Tradition Ten


"Alcoholics Anonymous has no opinion on outside issues;  hence the A.A. name 
ought never be drawn into public controversy."

	Never since it began has Alcoholics Anonymous been divided by a major
controversial issue.  Nor has our Fellowship ever publicly taken sides on any question in
an embattled world.  This, however, has been no earned virtue.  It could almost be said
that we were born with it, for, as one oldtimer recently declared, "Practically never have I
heard a heated religious, political, or reform argument among A.A. members.  So long as
we don't argue these matters privately, it's a cinch we never shall publicly."
	As by some deep instinct, we A.A.'s have known from the very beginning that we
must never, no matter what the provocation, publicly take sides in any fight, even a
worthy one.  All history affords us the spectacle of striving nations and groups finally torn
asunder because they were designed for, or tempted into, controversy.  Others fell apart
because of sheer self-righteousness while trying to enforce upon the rest of humanity some
millennium of their own specification.  In our own times, we have seen millions die in
political and economic wars often spurred by religious and racial difference.  We live in the
imminent possibility of a fresh holocaust to determine how people shall be governed, and
how the products of nature and toil shall be divided among them.  That is the spiritual
climate in which A.A. was born, and by God's grace has nevertheless flourished.
	Let us reemphasize that this reluctance to fight one another or anybody else is not
counted as some special virtue which makes us feel superior to other people.  Nor does it
mean that the members of Alcoholics Anonymous, now restored as citizens of the world,
are going to back away from their individual responsibilities to act as they see the right
upon issues of our time.  But when it comes to A.A. as a whole, that's quite a different
matter.  In this respect, we do not enter into public controversy, because we know that
our Society will perish if it does.  We conceive the survival and spread of Alcoholics
Anonymous to be something of far greater importance than the weight we could
collectively throw back of any other cause.  Since recovery from alcoholism is life itself to
us, it is imperative that we preserve in full strength our means of survival.

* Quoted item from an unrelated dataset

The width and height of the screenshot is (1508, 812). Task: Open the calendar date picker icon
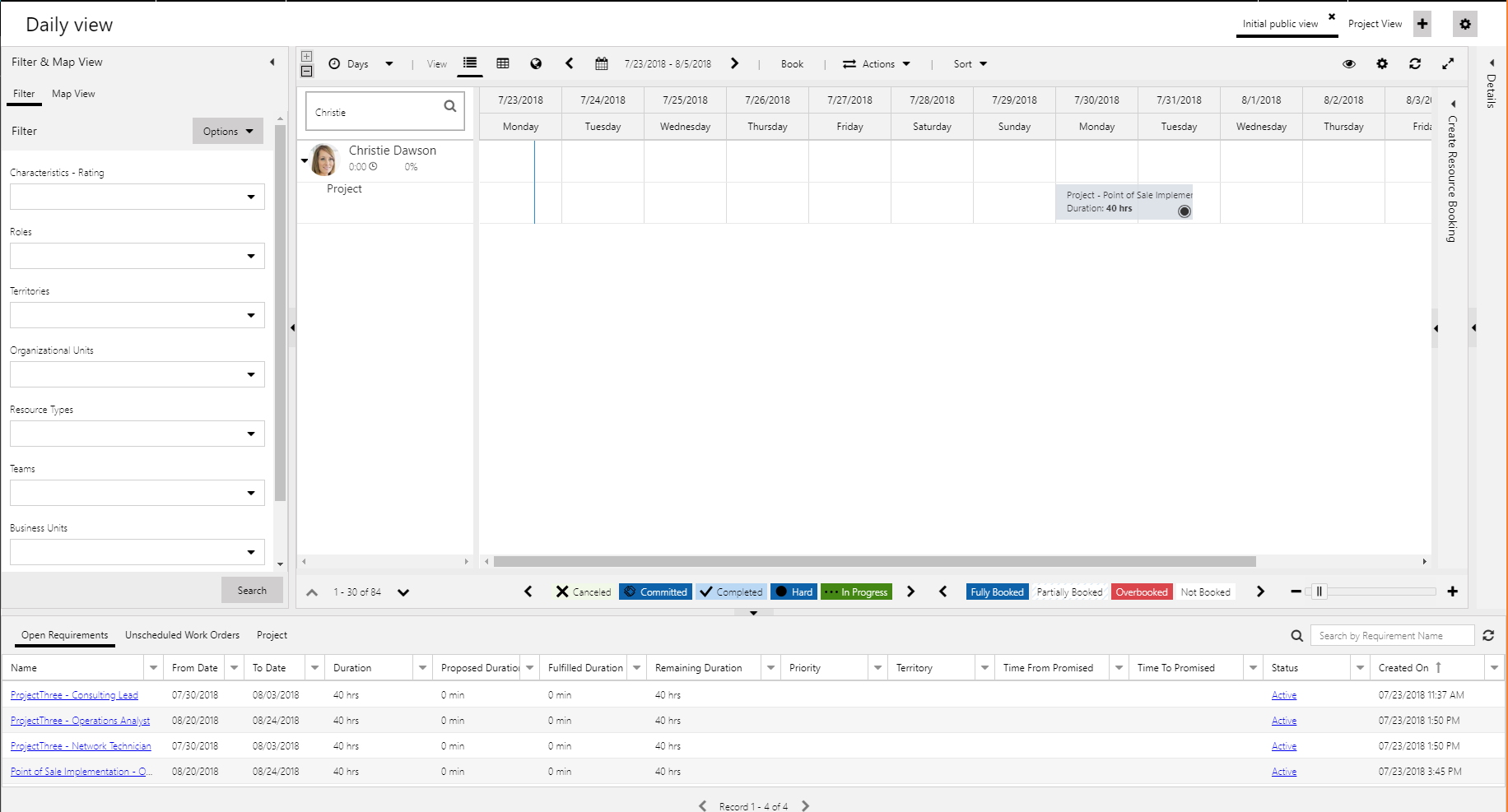[602, 63]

	Maybe this sounds as though the alcoholics in A.A. had suddenly gone peaceable,
and become one great big happy family.  Of course, this isn't so at all.  Human beings that
we are, we squabble.  Before we leveled off a bit, A.A. looked more like one prodigious
squabble than anything else, at least on the surface.  A corporation director who had just
voted a company expenditure of a hundred thousand dollars would appear at an A.A.

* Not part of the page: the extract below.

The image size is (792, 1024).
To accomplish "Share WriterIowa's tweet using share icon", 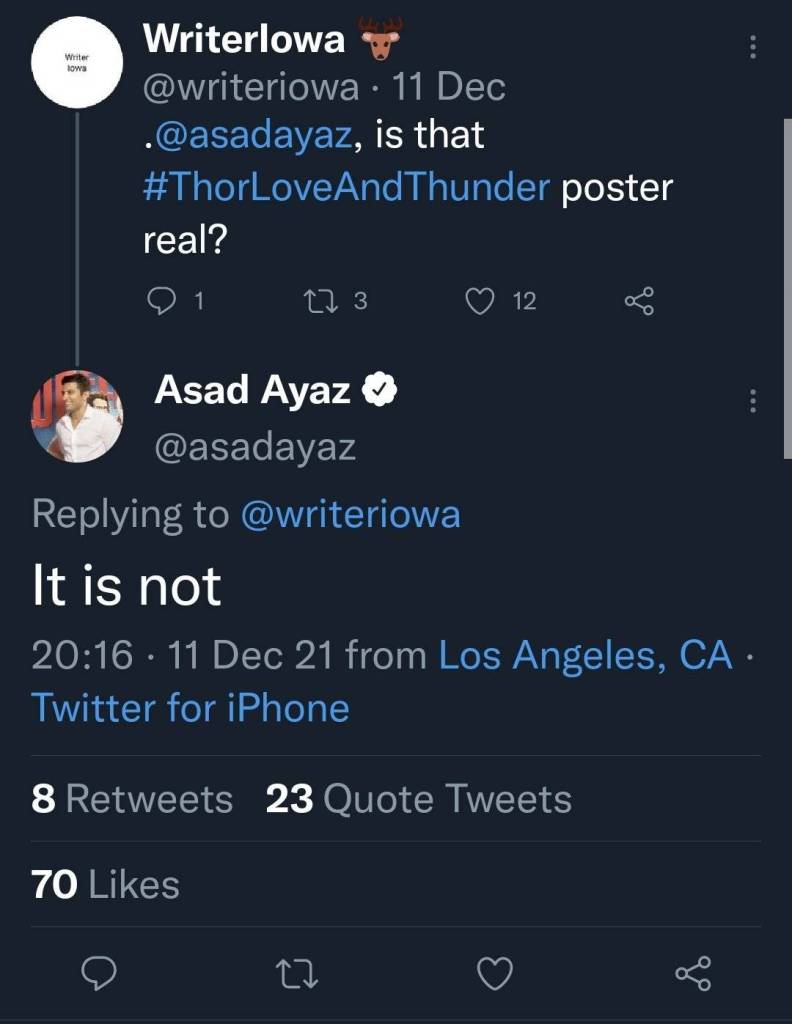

business meeting and blow up over an outlay of twenty-five dollars' worth of needed
postage stamps.  Disliking the attempt  of some to manage a group, half its membership
might angrily rush off to form another group more to their liking.  Elders, temporarily
turned Pharisee, have sulked.  Bitter attacks have been directed against people suspected
of mixed motives.  Despite their din, our puny rows never did A.A. a particle of harm. 
They were just part and parcel of learning to work and live together.  Let it be noted, too,
that they were almost always concerned with ways to make A.A. more effective, how to
do the most good for the most alcoholics.

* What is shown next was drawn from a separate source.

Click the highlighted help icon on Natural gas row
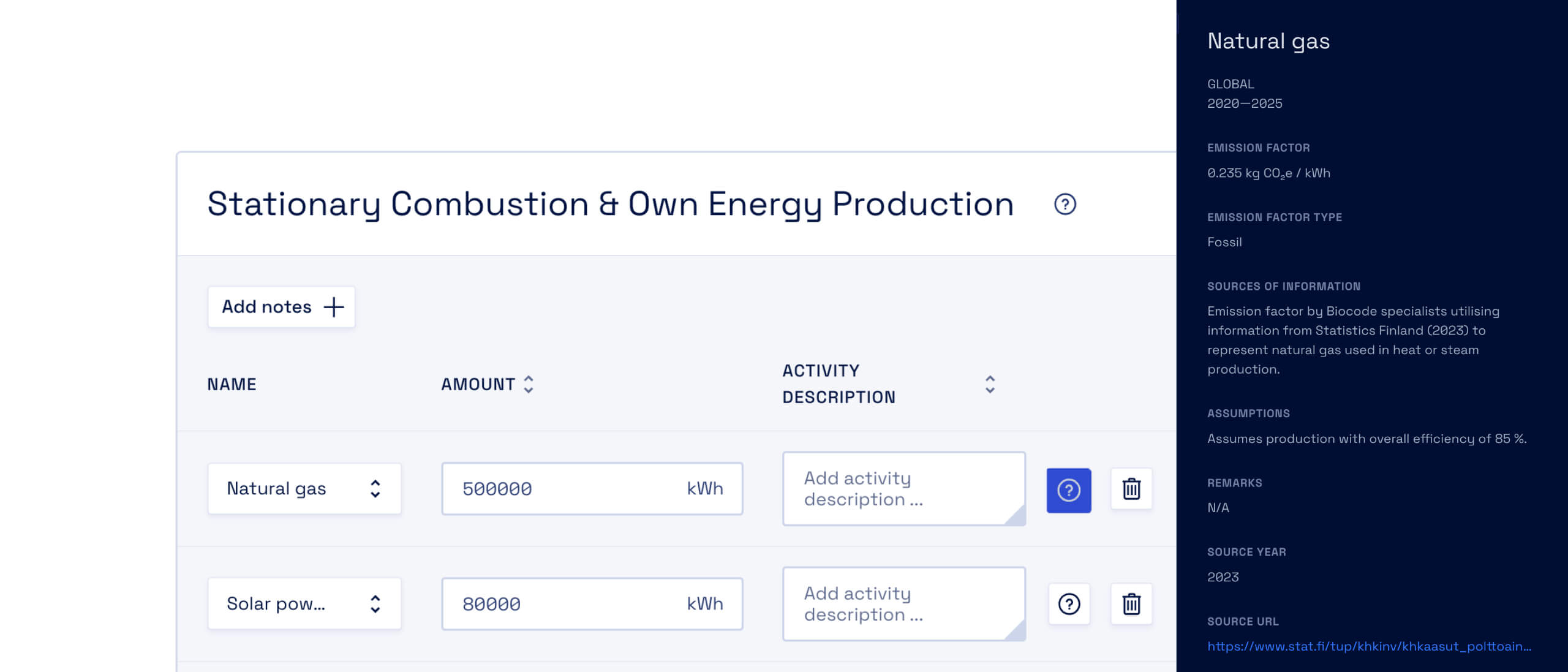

	The Washingtonian Society, a movement among alcoholics which started in
Baltimore a century ago, almost discovered the answer to alcoholism.  At first, the society
was composed entirely  of alcoholics trying to help one another.  The early members
foresaw that they should dedicate themselves to this sole aim.  In many respects, the
Washingtonians were akin to A.A. of today.  Their membership passed the hundred
thousand mark.  Had they been left to themselves, and had they stuck to their one goal,
they might have found the rest of the answer.  But this didn't happen.  Instead, the
Washingtonians permitted politicians and reformers, both alcoholic and nonalcoholic, to
use the society for their own purposes.  Abolition of slavery, for example, was a stormy
political issue then.  Soon, Washingtonian speakers violently and publicly took sides on
this question.  Maybe the society could have survived the abolition controversy, but it
didn't have a chance from the moment it determined to reform America's drinking habits. 
When the Washingtonians became temperance crusaders, within a very few years they had
completely lost their effectiveness in helping alcoholics.
	The lesson to be learned from the Washingtonians was not overlooked by
Alcoholics Anonymous.  As we surveyed the wreck of that movement, early A.A.
members resolved to keep our Society out of public controversy.  Thus was laid the
cornerstone for Tradition Ten:  "Alcoholics Anonymous has no opinion on outside issues;
hence the A.A. name ought never be drawn into public controversy."